Exhaustive (C and RT) Search for Univariate Splits

Implementation of C and RT (Classification and Regression Trees) style search for univariate splits, based on the QUEST (Quick, Unbiased, Efficient Statistical Trees) algorithms for classification. See also the designated C and RT (and CHAID) methods available as part of Data Miner for more comprehensive implementations of these techniques.

Element Name Description
General
Detail of computed results reported Specifies the detail of computed results reported. If Minimal results is requested, STATISTICA will only report the final classification tree plot and summary tree structure; if Comprehensive results is requested, then STATISTICA will also report various other results tables; select All results to review the predicted classifications, separately for the learning and testing samples if an Analysis sample variable (learning/testing variable) is specified for the analysis.
Goodness of fit measure Specifies goodness-of-fit measure for classification; the C&RT-style exhaustive search for univariate splits works by searching for the split that maximizes the reduction in the value of the selected goodness of fit measure. When the fit is perfect, classification is perfect.
Prior class probabilities Specifies how to determine the a-priori classification probabilities.
Stopping option for pruning Specifies the stopping rule for the pruning computations.
Minimum n per node Specifies a minimum n-per-node, when pruning should begin; this value controls when split selection stops and pruning begins.

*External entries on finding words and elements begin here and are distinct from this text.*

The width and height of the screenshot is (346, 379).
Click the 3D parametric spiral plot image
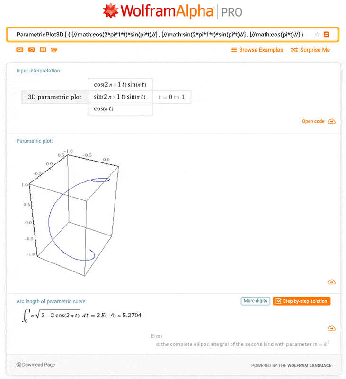tap(71, 212)
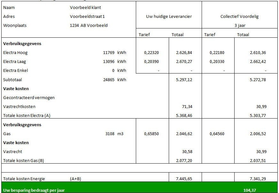This screenshot has height=193, width=279.
Task: Select the 'Totale kosten Electra (A)' label
Action: pos(27,115)
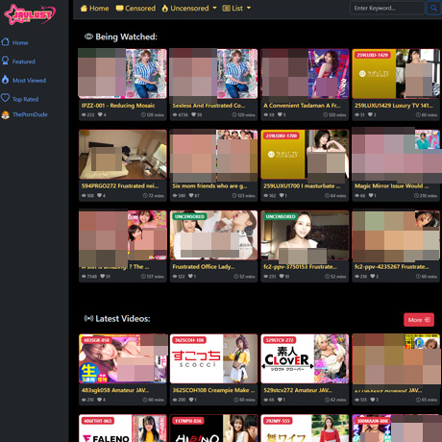Open the Most Viewed sidebar link
Image resolution: width=442 pixels, height=442 pixels.
pos(24,80)
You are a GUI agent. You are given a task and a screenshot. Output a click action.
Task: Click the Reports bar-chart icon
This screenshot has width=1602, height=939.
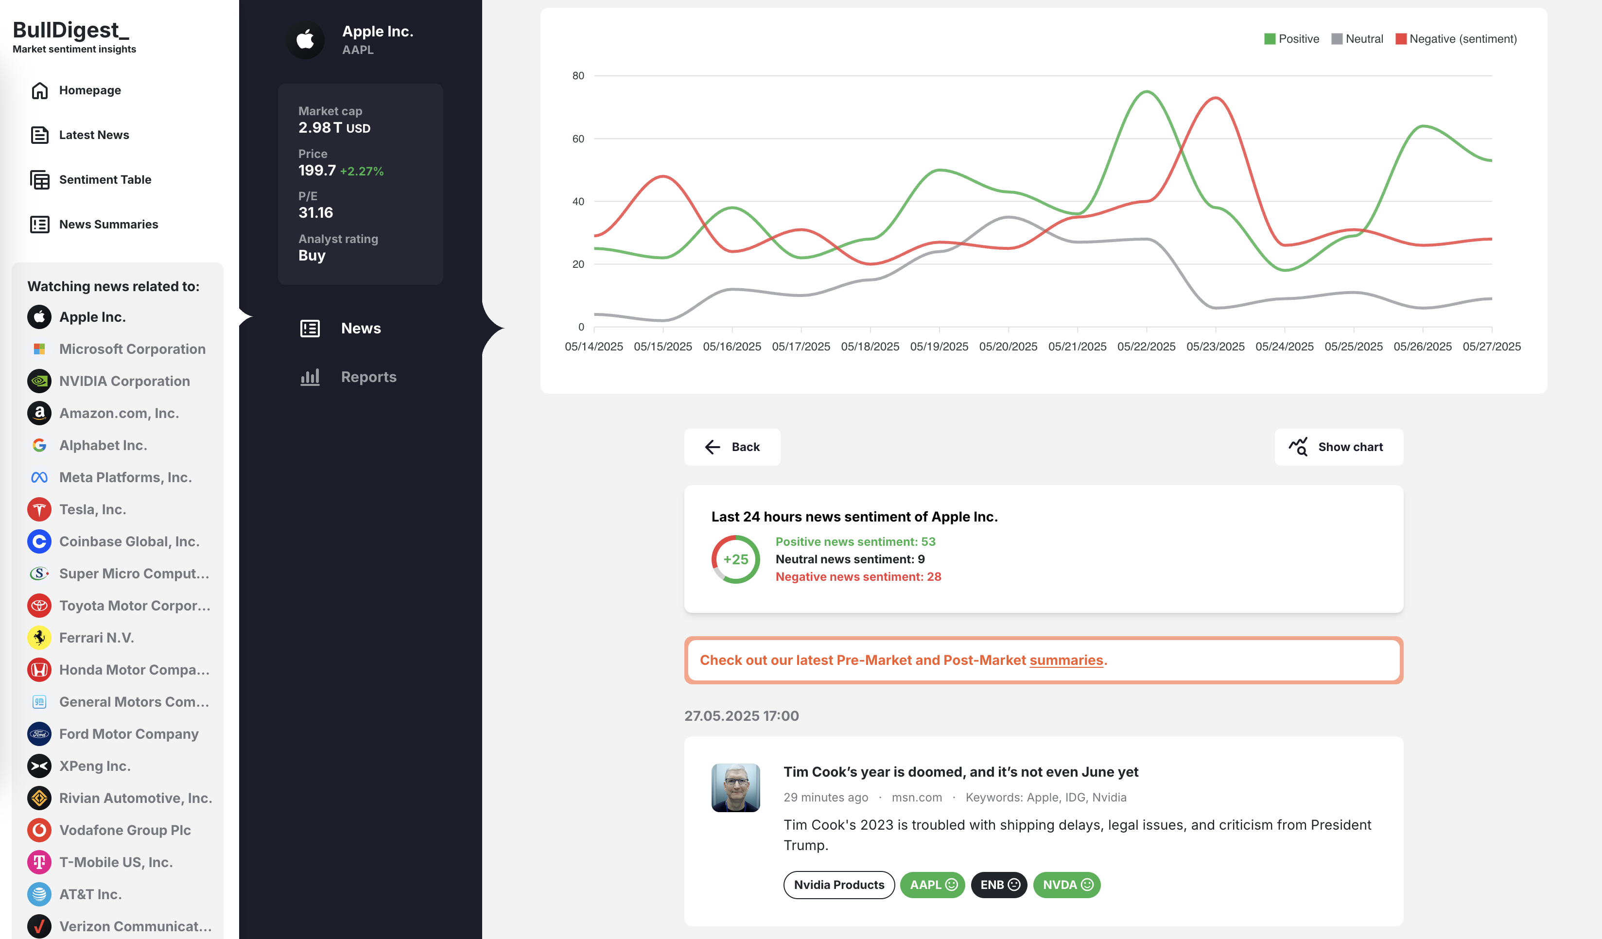310,377
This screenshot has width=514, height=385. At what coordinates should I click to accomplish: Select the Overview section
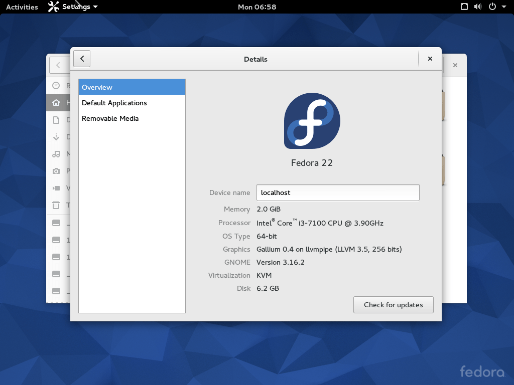(132, 87)
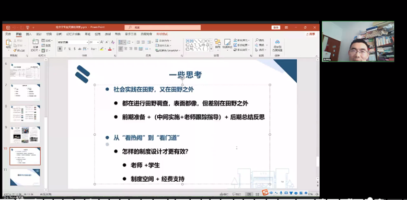Toggle italic formatting
Image resolution: width=407 pixels, height=200 pixels.
coord(65,49)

Standard error rule Standard error rule for finding optimal trees via V-fold cross-validation; refer to the Electronic Manual for additional details.

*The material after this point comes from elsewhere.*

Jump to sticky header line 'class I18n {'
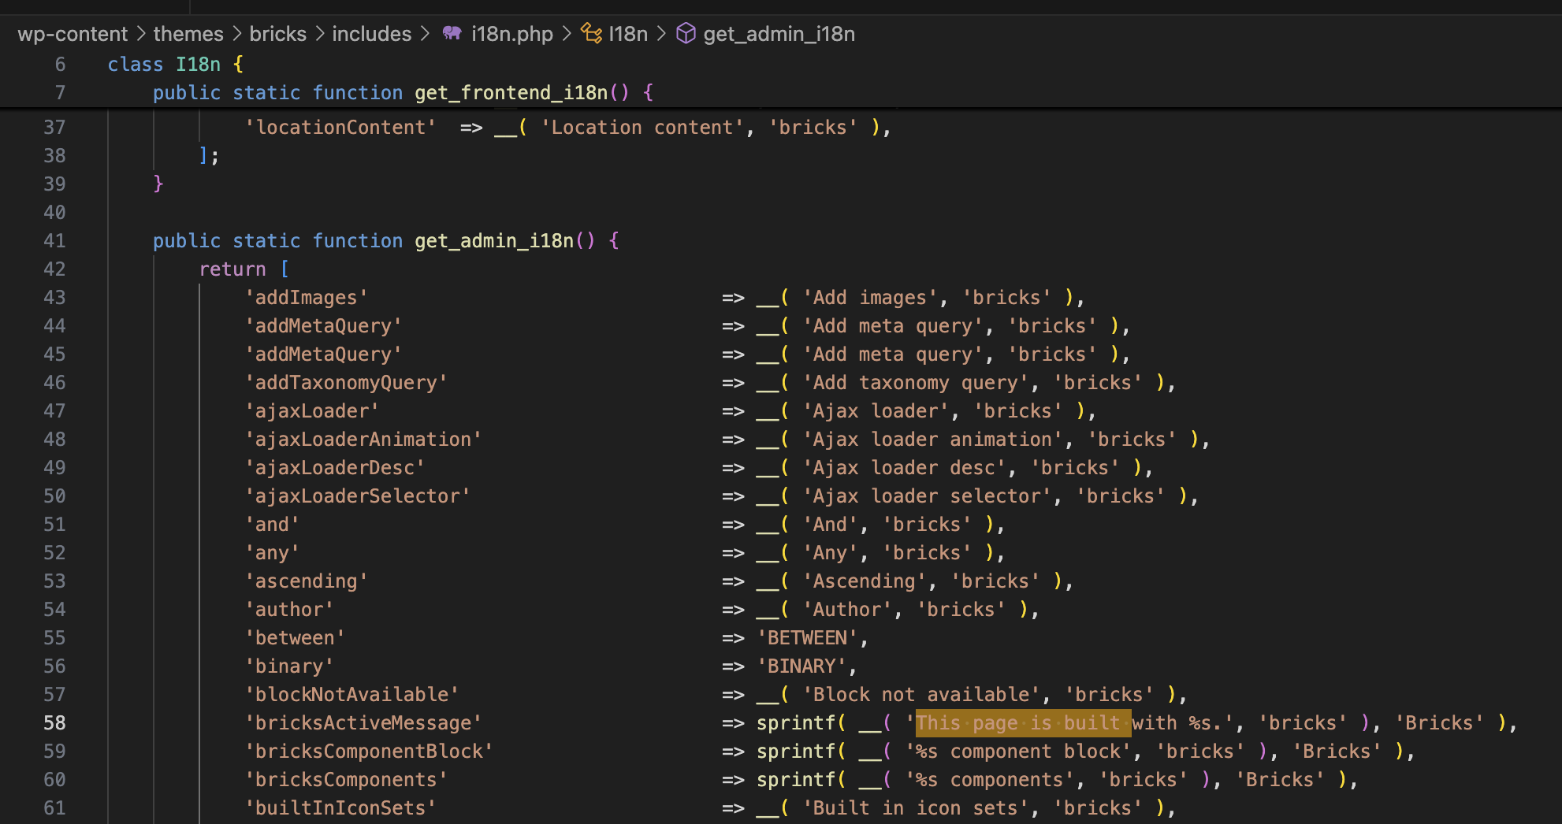 click(175, 65)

Fraction of objects Fraction of object for FACT-style direct stopping.
V-Fold Cross-validation
Number of folds (V) Number of folds (sets, random samples V) for V-fold cross-validation.
Random number seed Random number seed for V-fold cross-validation (for generating the random samples).
Global cross-validation (GCV) Performs global cross-validation; in global cross-validation, the entire analysis is replicated a specified number of times (3 is the default) holding out a fraction of the learning sample equal to 1 over the specified number of times, and using each hold-out sample in turn as a test sample to cross-validate the selected classification tree. This type of cross-validation is probably no more useful than V-fold cross-validation when FACT-style direct stopping is used, but can be quite useful as a method validation procedure when automatic tree selection techniques are used (for discussion, see Breiman et. al., 1984).
V-fold for GCV Number of folds (sets, random samples V) for global cross-validation.